• Illinois let $5 billion of bills go unpaid.
• Minnesota is delaying corporate and sales-tax refunds, postponing school and medical aid and setting up a $600 million bank line of credit.
• New Jersey is planning to refinance about $250 million of general-obligation bonds to push $202.5 million of debt-service costs into future fiscal years.
• Illinois, is selling $900 million of bonds for capital projects this week.
• 22 states put staff on temporary leave.
• Arizona sold its House of Representatives and Senate buildings.
• California solicited bids for 11 of its office complexes.
• Delaware saved $29,000 by eliminating flowers at the state psychiatric hospital and health department.
• California Governor Arnold Schwarzenegger, facing a $19 billion budget deficit for the year that began this month, is trying to force 200,000 state workers onto minimum wages temporarily.
All of those half-assed measures assume the economy is going to get better later this year. Instead I suggest states should expect a Second-Half Housing and Durable Goods Crash.

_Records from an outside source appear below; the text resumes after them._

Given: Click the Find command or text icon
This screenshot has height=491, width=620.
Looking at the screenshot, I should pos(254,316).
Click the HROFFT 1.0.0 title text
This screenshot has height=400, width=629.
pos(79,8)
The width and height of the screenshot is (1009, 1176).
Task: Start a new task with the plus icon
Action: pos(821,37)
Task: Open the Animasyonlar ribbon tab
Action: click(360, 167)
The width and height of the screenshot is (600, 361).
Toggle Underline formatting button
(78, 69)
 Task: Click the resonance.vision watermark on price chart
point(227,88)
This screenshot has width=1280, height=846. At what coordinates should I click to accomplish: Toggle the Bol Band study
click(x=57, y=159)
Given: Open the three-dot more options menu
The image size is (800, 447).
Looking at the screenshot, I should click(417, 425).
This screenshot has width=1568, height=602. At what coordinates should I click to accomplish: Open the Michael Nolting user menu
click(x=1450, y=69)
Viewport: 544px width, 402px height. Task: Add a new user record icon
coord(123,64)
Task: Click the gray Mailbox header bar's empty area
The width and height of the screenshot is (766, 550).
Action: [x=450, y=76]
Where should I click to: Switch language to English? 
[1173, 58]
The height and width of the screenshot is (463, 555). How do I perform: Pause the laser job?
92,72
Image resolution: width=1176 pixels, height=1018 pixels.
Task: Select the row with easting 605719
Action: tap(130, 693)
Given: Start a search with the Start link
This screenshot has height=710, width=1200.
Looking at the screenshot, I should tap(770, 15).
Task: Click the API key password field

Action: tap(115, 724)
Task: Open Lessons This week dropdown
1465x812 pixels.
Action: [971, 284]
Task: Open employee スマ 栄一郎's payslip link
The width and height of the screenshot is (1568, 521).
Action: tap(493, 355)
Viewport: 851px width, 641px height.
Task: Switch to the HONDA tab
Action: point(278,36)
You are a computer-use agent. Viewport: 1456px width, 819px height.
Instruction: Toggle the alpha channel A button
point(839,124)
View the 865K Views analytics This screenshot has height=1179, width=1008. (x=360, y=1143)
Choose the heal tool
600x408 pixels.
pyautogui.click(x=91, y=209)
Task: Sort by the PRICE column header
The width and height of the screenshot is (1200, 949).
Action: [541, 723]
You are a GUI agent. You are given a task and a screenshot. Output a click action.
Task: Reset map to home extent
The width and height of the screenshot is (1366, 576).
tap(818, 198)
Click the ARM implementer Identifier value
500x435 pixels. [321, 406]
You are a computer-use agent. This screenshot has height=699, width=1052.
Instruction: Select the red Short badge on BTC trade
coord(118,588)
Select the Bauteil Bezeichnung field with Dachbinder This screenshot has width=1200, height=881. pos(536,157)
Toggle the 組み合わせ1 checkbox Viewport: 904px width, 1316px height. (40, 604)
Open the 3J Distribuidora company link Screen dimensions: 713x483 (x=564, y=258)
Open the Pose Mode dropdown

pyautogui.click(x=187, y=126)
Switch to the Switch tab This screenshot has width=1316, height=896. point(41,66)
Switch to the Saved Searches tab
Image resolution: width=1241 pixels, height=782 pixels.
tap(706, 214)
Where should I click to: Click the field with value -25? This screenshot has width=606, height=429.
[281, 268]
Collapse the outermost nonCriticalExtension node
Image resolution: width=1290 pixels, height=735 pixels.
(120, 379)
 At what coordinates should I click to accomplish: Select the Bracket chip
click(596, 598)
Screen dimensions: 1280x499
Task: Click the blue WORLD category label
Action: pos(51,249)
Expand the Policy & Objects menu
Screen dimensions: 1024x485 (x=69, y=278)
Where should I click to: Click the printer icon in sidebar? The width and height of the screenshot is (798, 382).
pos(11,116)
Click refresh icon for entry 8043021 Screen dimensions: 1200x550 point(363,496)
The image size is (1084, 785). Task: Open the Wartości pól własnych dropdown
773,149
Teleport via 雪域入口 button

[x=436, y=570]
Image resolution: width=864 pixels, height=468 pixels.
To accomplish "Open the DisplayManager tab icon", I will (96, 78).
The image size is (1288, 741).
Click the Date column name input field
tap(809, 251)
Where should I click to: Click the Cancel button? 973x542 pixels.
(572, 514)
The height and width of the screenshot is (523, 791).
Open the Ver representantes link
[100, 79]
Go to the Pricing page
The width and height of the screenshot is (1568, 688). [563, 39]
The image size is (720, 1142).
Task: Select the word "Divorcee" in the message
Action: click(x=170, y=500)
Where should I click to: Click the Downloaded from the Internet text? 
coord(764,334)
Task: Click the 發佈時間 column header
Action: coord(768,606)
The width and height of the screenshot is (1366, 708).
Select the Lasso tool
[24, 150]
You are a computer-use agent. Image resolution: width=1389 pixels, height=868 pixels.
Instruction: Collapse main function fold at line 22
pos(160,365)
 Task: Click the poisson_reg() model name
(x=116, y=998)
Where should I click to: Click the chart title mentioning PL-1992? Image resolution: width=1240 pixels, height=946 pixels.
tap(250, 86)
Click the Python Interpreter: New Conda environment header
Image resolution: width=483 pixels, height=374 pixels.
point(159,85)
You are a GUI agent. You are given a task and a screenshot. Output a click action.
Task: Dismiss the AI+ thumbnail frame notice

California alone is $19 billion in the hole and that is after California enacted a temporary 1 percentage point increase in the sales tax rate (expected to generate about $4.5 billion in fiscal 2010) and after it accelerated income tax collection.
It is also after patching a $24 billion hole earlier in the year.
Literally no state is remotely prepared for the second-half tsunami coming down the pike.
Aren't these Democrat policies great? Like open borders, limitless welfare and public sector unions that control government spending priorities?
Oh, and trial lawyers. Can't forget the trial lawyers!